Adjust Compensation Formulas
Organizations could feasibly complete detailed analyses prior to implementation of the 2021 fee schedule. This type of analysis can inform the impact of the new MPFS on each physician’s RVUs and professional revenue under the existing compensation model. With that information, it becomes possible to develop modifications to those formulas that result in economic neutrality for the physicians and the health system.

Risks: Similar to the potential challenge of utilizing a noncurrent fee schedule, there could be contractual barriers to modifying compensation in this manner. However, even when those barriers are not present, other challenges remain. The political hurdles should not be understated. Reduction to payments per RVU could be perceived as a pay cut, even though total compensation is expected to remain stable. Of course, the impact to physicians will vary, even within the same specialty, creating “winners and losers.” Also, changes to payment formulas, even routine ones, often result in payment errors. So changes at this larger scale should be carefully reviewed when implemented.

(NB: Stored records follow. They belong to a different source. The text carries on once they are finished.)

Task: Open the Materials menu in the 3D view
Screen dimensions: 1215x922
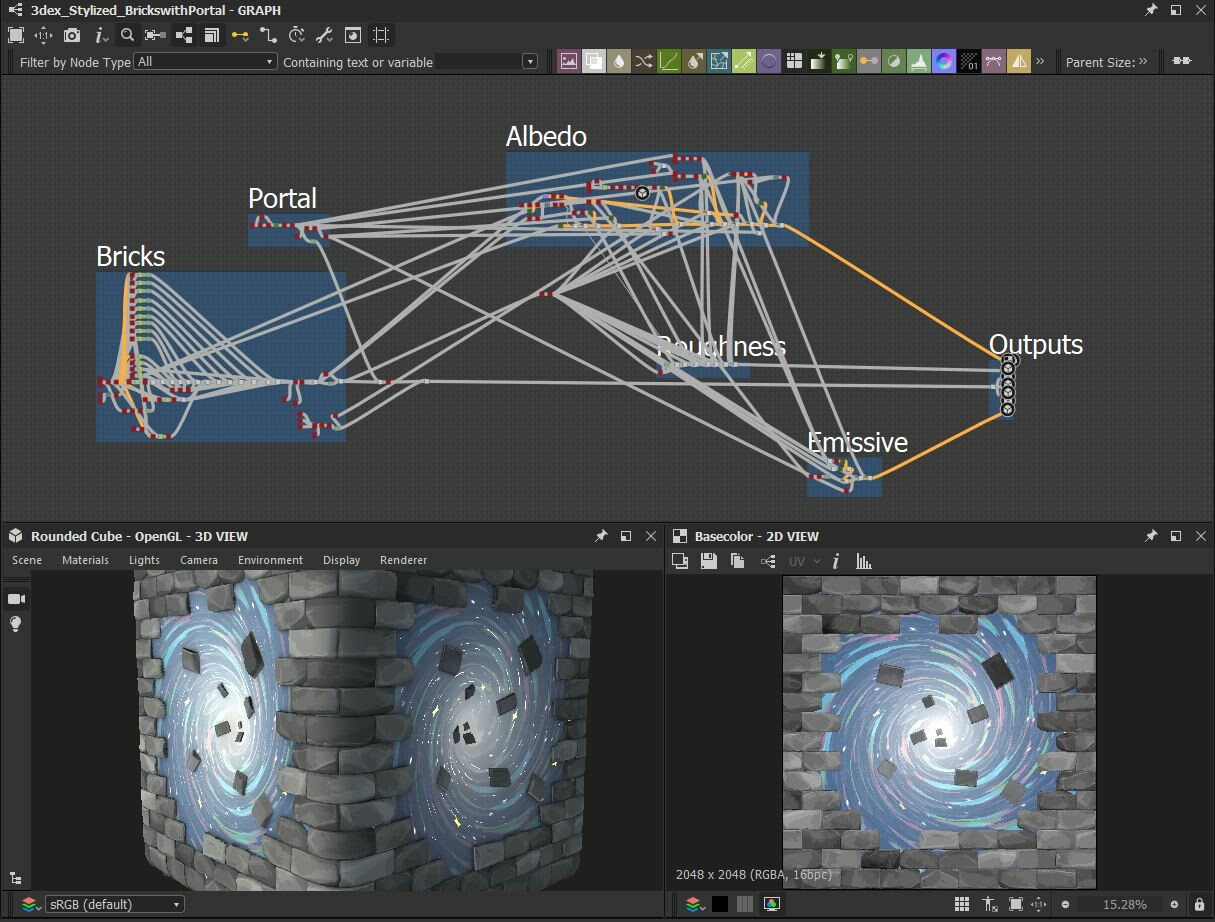Action: coord(85,560)
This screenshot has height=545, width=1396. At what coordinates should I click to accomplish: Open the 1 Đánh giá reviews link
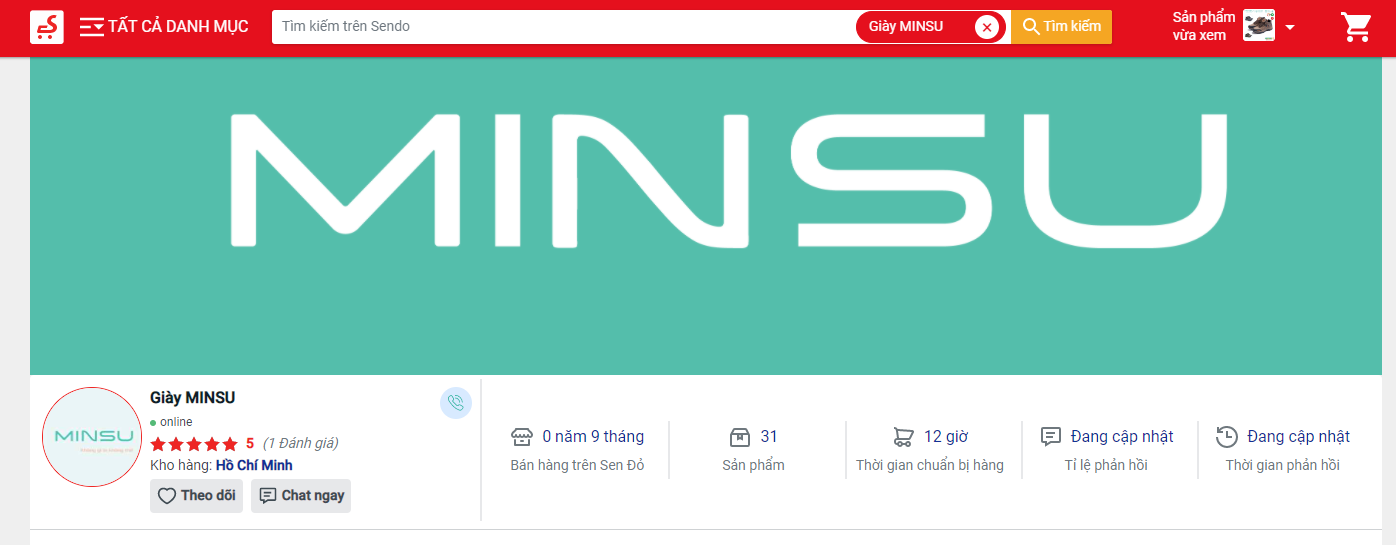300,443
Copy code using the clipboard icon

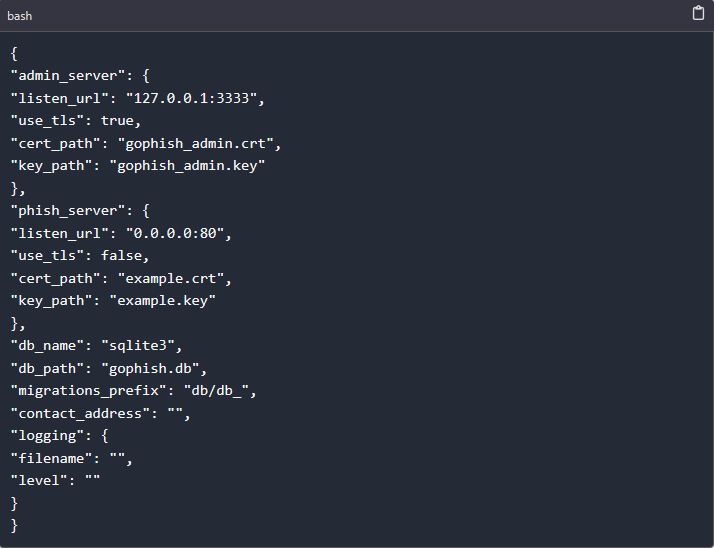698,13

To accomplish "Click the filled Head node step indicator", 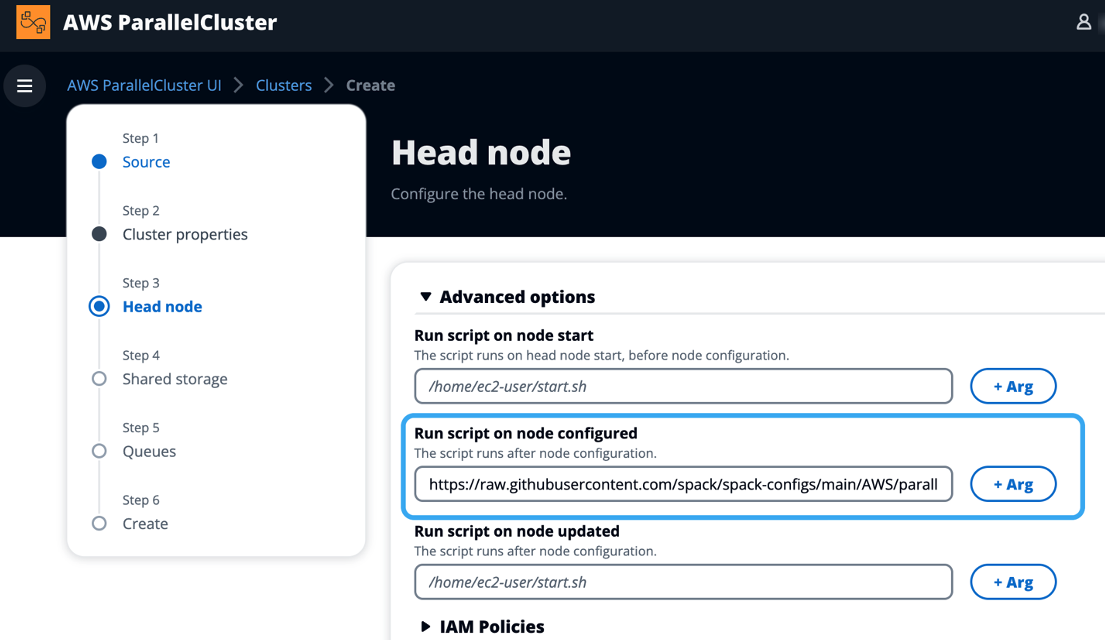I will pyautogui.click(x=98, y=306).
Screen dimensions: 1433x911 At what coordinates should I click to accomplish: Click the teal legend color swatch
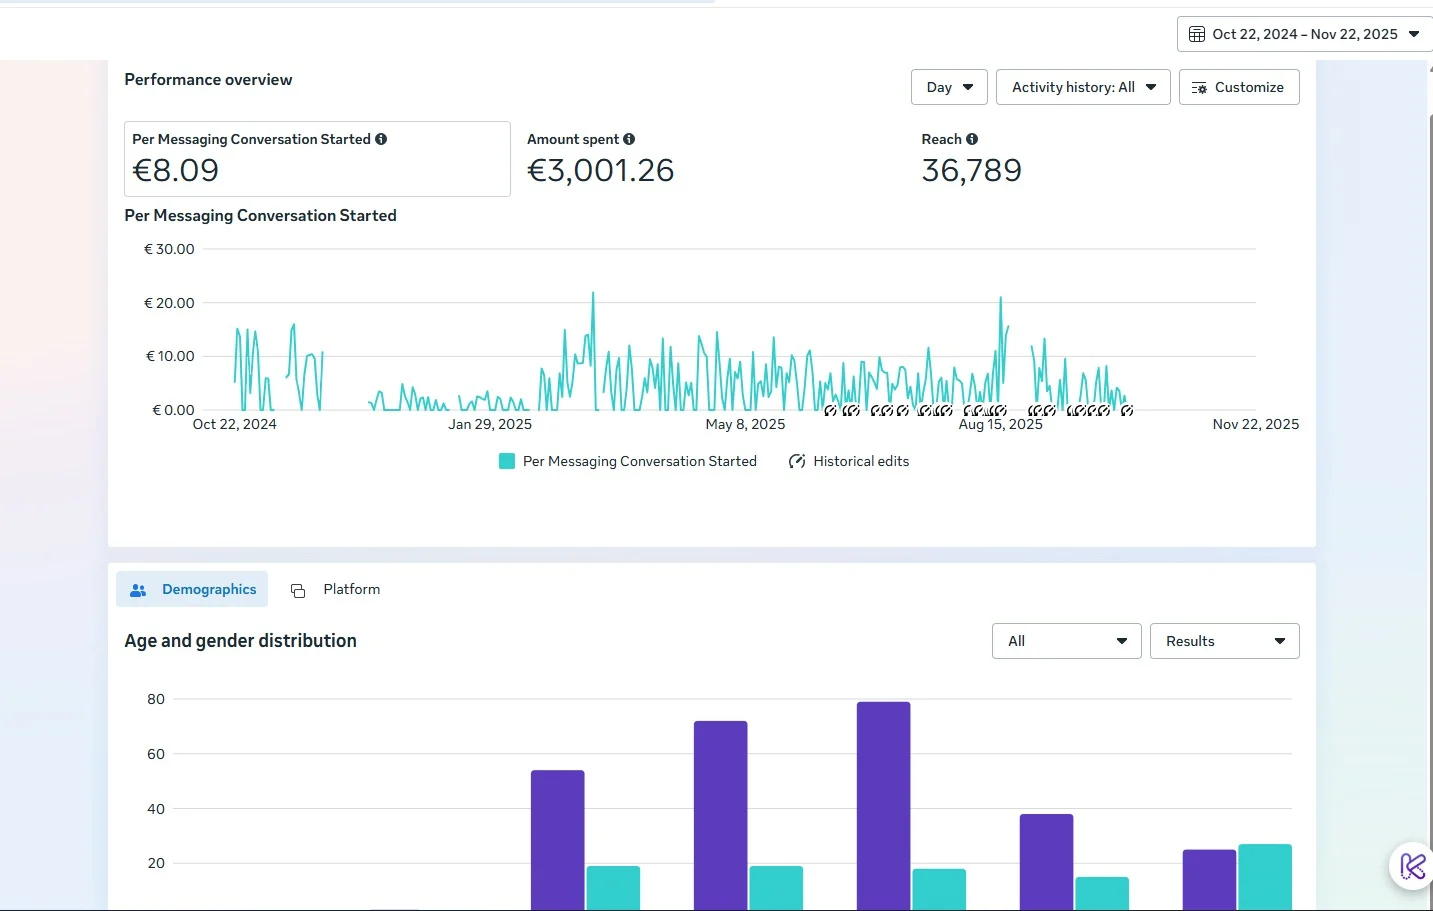click(507, 461)
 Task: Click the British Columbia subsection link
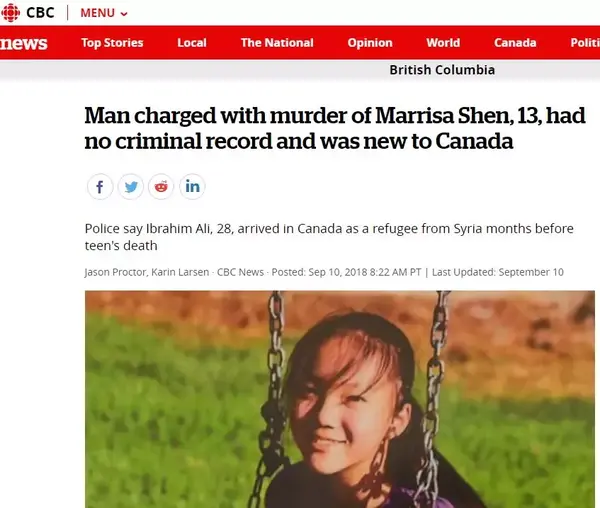[x=442, y=70]
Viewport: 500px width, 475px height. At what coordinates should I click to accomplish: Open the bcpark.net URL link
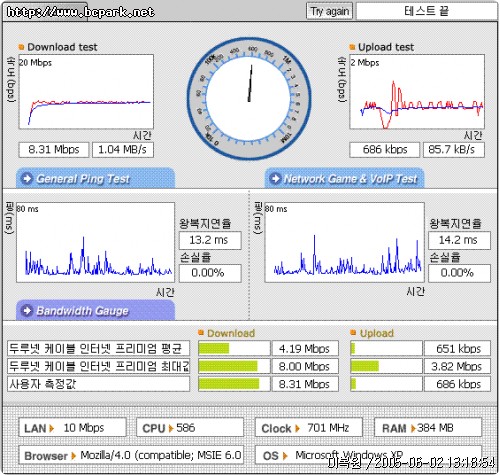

Programming Note: Listen to Adam Klein report this story live during Monitor Mondays, Sept. 14, 10-10:30 a.m. EST.

[1]   This statement is not intended to be a criticism of CMS. They are likely aware of the broad importance of RVUs in compensation arrangements, but are primarily concerned with the reimbursement mechanisms in their purview, and less so with the manner in which physicians are compensated, as those formulas are not determined by CMS.

[2] Excluding RVUs from the add-on codes, the impact is as much as 30 percent.